• _ЗАДАНИЯ ДЛЯ ВЫПОЛНЕНИЯ_:
(a) Сколько лет исполнилось Твардовскому, согласно тексту об отце и Твардовском?
(b) Выпишите из текста об отце и Твардовском отрывок: начните со слов «Дорогой Александр Трифонович!» и остановитесь после слов «своей собственной судьбе.».

=== ТЕКСТ СТРАНИЦЫ ===

Впрочем, не мне судить отца и его поколение. Кажется мне только, что дело, которому он служил с такой поразительной убеждённостью и душевной силой, дело, которое он сделал, примирило его с жизнью и с временем. И насколько я могу об этом судить, он и сам понимал это, понимал и остро чувствовал трагическую неровность времени, в котором ему выпало прожить жизнь. Во всяком случае нижеследующие строки, написанные его рукой, наводят на это заключение.
Как-то после смерти отца я нашёл в его столе черновик письма Александру Трифоновичу Твардовскому. Твардовскому, чьим заместителем ещё в первом составе «Нового мира» был отец, в те дни исполнилось шестьдесят лет. К юбиляру отец на всю жизнь сохранил трепетную любовь и преклонялся перед его личностью. Письмо это, помню, поразило меня. Вот отрывок из него.
«Переделкино, 20.6.70.
Дорогой Александр Трифонович!
Почему-то не хочется посылать Вам поздравительную телеграмму, а тянет написать что-нибудь нетелеграфное своей рукой. Вы сыграли такую важную роль в моей жизни, что день Вашего шестидесятилетия невольно ощущаю как знаменательную дату в своей собственной судьбе.

=== БЛОК ДАННЫХ ===

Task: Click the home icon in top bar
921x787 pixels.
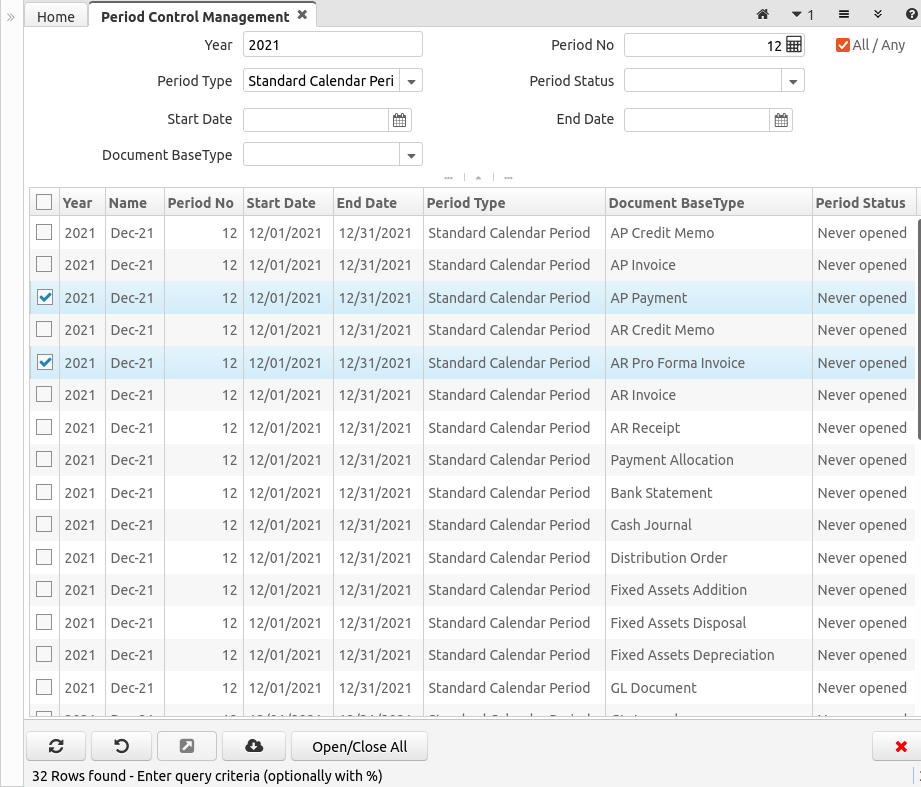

===

• _ОТВЕТЫ К ЗАДАНИЯМ_:
(a) Шестьдесят лет.

(b)
Дорогой Александр Трифонович!
Почему-то не хочется посылать Вам поздравительную телеграмму, а тянет написать что-нибудь нетелеграфное своей рукой. Вы сыграли такую важную роль в моей жизни, что день Вашего шестидесятилетия невольно ощущаю как знаменательную дату в своей собственной судьбе.